Problem 1. Mutton dressed as lamb
Q. Dearest Miss Loveshoot,
I'm
18 years old and I've been secretly seeing a women twice my age
for the past few Months. I care about her a great deal and just
last week she told me she'd fallen in love with me. Now things
are getting serious and she's even discussed the possibility of
me moving in with her. To be truthful I don't know if I'm ready
to introduce her to my friends and family..I'm a little embarrassed
about her being older than me...how do I go about telling her
with out hurting her feelings?
A. I used to see a guy who was old enough to be my dad
and sometimes you can feel embarrassed...although I was embarrassed
cos he was an ugly git (what? I was young and naive...and he had
a car!!!) You need to ask yourself do you care enough about this
woman to want to be with her publicly...cos if you don't then
you shouldn't be seeing her at all. If you won't go public..end
it all together in a nice way..something about you're not ready
for commitment...or the famous one..it's not her ..it's you.

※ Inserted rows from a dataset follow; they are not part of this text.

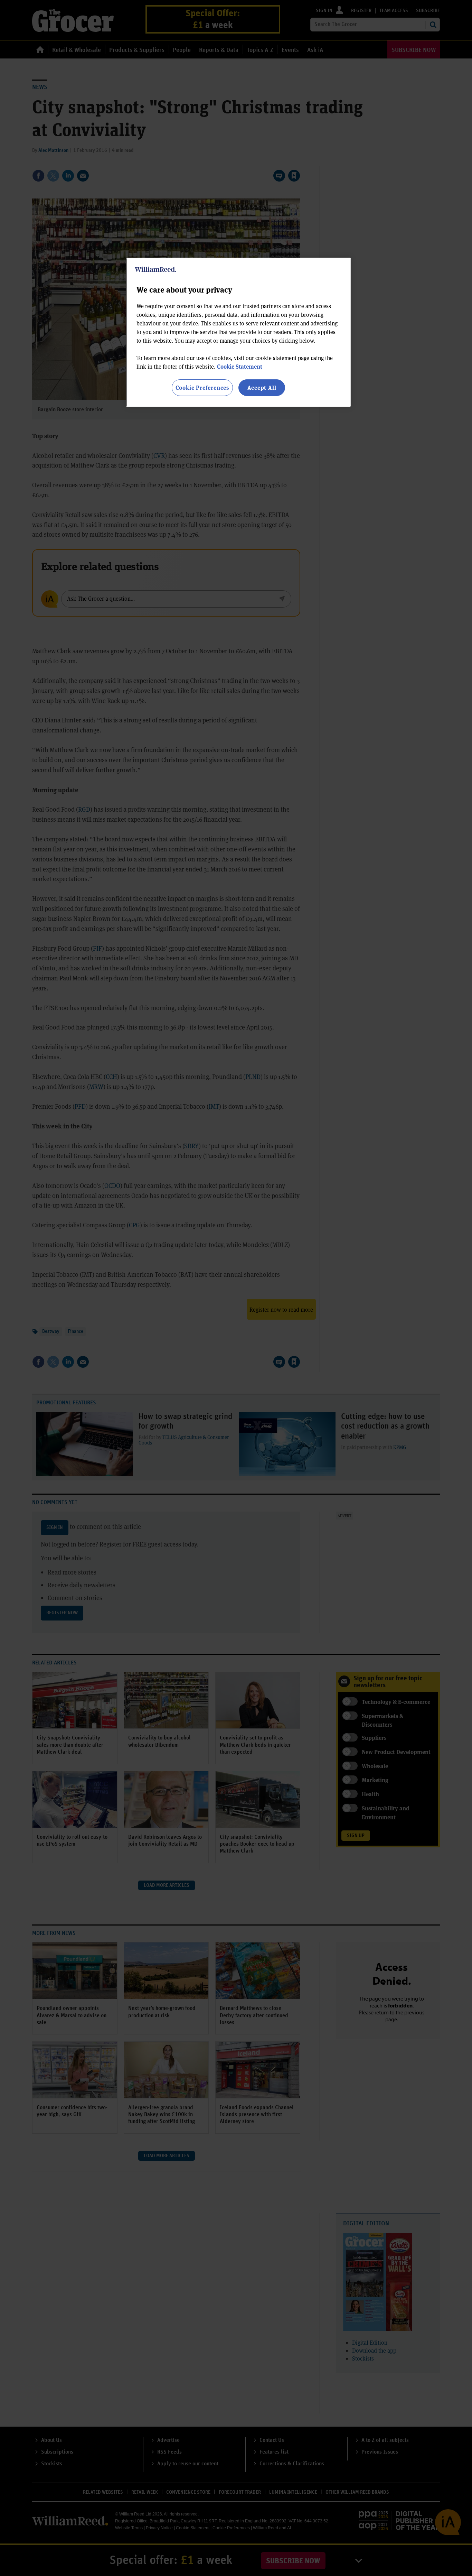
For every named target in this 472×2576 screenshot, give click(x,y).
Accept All (261, 387)
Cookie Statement (239, 366)
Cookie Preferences (202, 387)
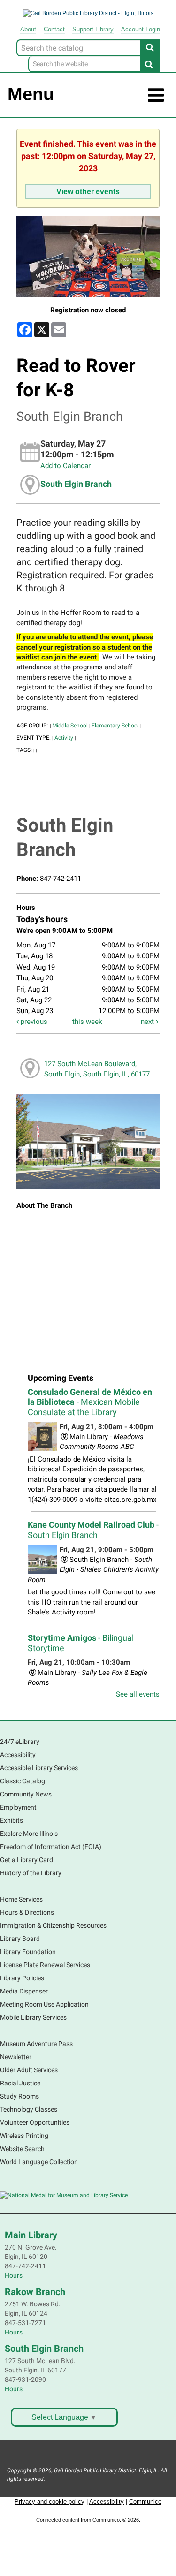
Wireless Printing (24, 2135)
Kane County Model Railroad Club (93, 1530)
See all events (138, 1694)
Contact (54, 29)
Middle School (70, 725)
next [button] (148, 1021)
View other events (88, 191)
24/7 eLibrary (19, 1741)
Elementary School (115, 725)
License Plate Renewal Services (45, 1965)
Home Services (21, 1899)
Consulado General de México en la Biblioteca (90, 1402)
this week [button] (87, 1021)
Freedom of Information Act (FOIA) (50, 1846)
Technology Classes (28, 2109)
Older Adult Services (29, 2070)
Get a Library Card (26, 1860)
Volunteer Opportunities (34, 2122)
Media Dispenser (24, 1991)
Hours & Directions (27, 1912)
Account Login (140, 29)
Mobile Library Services (33, 2017)
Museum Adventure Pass (36, 2043)
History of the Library (30, 1873)
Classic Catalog (22, 1781)
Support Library (93, 29)
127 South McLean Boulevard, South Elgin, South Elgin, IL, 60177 (97, 1069)
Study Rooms (19, 2096)
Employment (18, 1807)
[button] (156, 95)
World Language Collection (39, 2162)
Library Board (20, 1938)
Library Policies (22, 1978)
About (28, 29)
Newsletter (15, 2057)
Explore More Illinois (29, 1833)
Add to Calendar (65, 466)
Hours (14, 2275)
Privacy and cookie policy (49, 2501)
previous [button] (33, 1021)
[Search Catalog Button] (150, 47)
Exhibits (11, 1820)
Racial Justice (20, 2083)
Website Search (22, 2148)
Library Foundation (28, 1951)
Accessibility (18, 1754)
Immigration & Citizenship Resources (53, 1925)
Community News (26, 1794)
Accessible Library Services (39, 1768)
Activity (63, 738)
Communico (145, 2501)
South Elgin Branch (76, 484)
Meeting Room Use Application (44, 2004)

But I have to say I'm shocked...I thought it was cool for blokes
to pull older women...there we go, we'll have a survey. Let me
know if you think it's cool for fellas to cop of with grannies!!
Problem 2. Birth mark
Q. Hi Foxy,
I
recently met this man and I'm thinking about inviting him round
to mine one night. The thing is I have this huge unsightly birthmark
on the top of my thigh and I'm a little insecure about the way
he'll react when he sees it. I don't want to put him off but how
can I cover it when we're obviously going to be naked at some
point?
A. My question to you is are you sure you want to sleep
with a man who you presume to be so shallow that he would be put
off by a birthmark?
However it's up to you who you screw. There is always the option
of wearing some dark open
crotch tights and a short skirt. That way you can
keep giving him naughty glimpses until he's gagging for it that
much that he ends up fucking you with your clothes on. And if
he does take the skirt off, the darkness of the tights will hide
your birthmark.
Problem 3. It's our born right
Q. Why are women so f**king loony?
A. Quite a wide question there, but probably one that
men ask themselves everyday, along with others such as Why do
women want men to take care of them, open doors, pay for them
and then go on and on about equal rights? Why do women say 'do
you prefer the red or the blue one', to which men reply 'the blue'
only for the woman to yell 'what's wrong with the red one!' and
then proceed to lock themselves in the bathroom and refuse to
come out for the rest of the evening. Unfortunately I don't know
the answer to this one...if I did I'd be a bloody billionaire
and you could bet I wouldn't be trying to answer all your questions!!!!